The model returns a JSON object with the following fields:
```json
{
  "currency": "$",
  "iso_code": "USD",
  "min_amount": 60000,
  "max_amount": 80000,
  "pay_rate": "ANNUALLY"
}
```

| Field        | Type          | Description                                                  |
|--------------|---------------|--------------------------------------------------------------|
| `currency`   | `string`      | Raw currency symbol or string as it appears in the input     |
| `iso_code`   | `string`      | Standardized ISO 4217 currency code                          |
| `min_amount` | `int / float` | Lower bound of the salary range (annualized or as stated)    |
| `max_amount` | `int / float` | Upper bound of the salary range (annualized or as stated)    |
| `pay_rate`   | `string`      | One of: `HOURLY`, `DAILY`, `WEEKLY`, `BI-WEEKLY`, `MONTHLY`, `ANNUALLY`, `OTHERS` |

> **Note:** `min_amount` and `max_amount` reflect normalized numeric values,
> not raw token extractions. For single-value salaries, both fields will hold the same value.

## Usage
```python
from transformers import AutoTokenizer, AutoModelForCausalLM

model_name = "Draup/salary-normalizer"
tokenizer = AutoTokenizer.from_pretrained(model_name)
model = AutoModelForCausalLM.from_pretrained(model_name)

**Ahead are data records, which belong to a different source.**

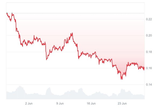Click the price line peak just above 0.20
The width and height of the screenshot is (162, 108).
72,33
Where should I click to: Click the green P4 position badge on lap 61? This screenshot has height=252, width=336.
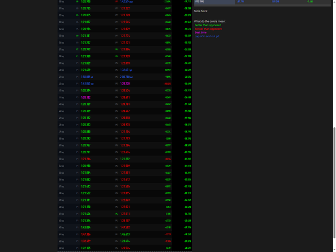click(x=117, y=214)
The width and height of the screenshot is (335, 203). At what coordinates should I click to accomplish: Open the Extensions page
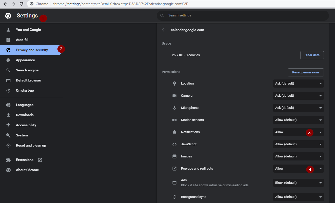(x=25, y=160)
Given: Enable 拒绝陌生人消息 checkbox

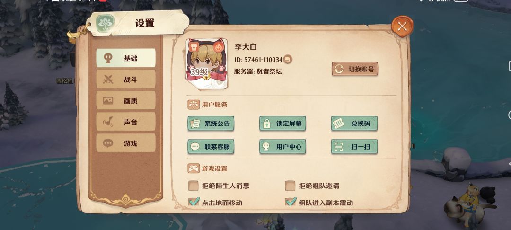Looking at the screenshot, I should coord(194,186).
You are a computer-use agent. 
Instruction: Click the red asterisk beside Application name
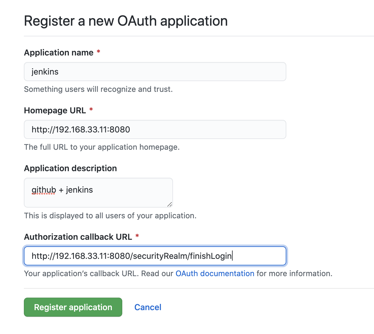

salary_text = "12 to 12.5 US $ per hr"
country = "United States"

prompt = (
    f"<start_of_turn>user\n"
    f"summarize salary: {salary_text}\n"
    f"country: {country}<end_of_turn>\n"
    f"<start_of_turn>model\n"
)

inputs = tokenizer(prompt, return_tensors="pt", truncation=True)

outputs = model.generate(
    **inputs,
    max_new_tokens=64,
    do_sample=False,
    eos_token_id=tokenizer.convert_tokens_to_ids("<end_of_turn>")
)

result = tokenizer.decode(
    outputs[0][inputs["input_ids"].shape[-1]:],
    skip_special_tokens=True
)
print(result)
# {"currency": "US $", "iso_code": "USD", "min_amount": 12, "max_amount": 12.5, "pay_rate": "HOURLY"}
```

## Supported Countries

The model supports salary parsing for the following 49 countries:

| | | | |
|---|---|---|---|
| Argentina | Australia | Austria | Belgium |
| Brazil | Canada | Chile | China |
| Colombia | Czechia | Denmark | Egypt |
| Finland | France | Germany | Hong Kong |
| Hungary | India | Indonesia | Ireland |
| Israel | Italy | Japan | Malaysia |
| Mexico | Netherlands | New Zealand | Norway |
| Pakistan | Peru | Philippines | Poland |
| Portugal | Romania | Russia | Saudi Arabia |
| Singapore | South Africa | South Korea | Spain |
| Sweden | Switzerland | Taiwan | Thailand |
| Turkey | United Arab Emirates | United Kingdom | United States |
| Vietnam | | | |

## Limitations

- Performance may degrade on salary formats not well-represented in training data.
- Country context is used for currency disambiguation; incorrect country input may
  produce inaccurate `iso_code` or `currency` values.
- The model is not multilingual — salary text is expected to be in English or use
  standard numeric/symbol conventions.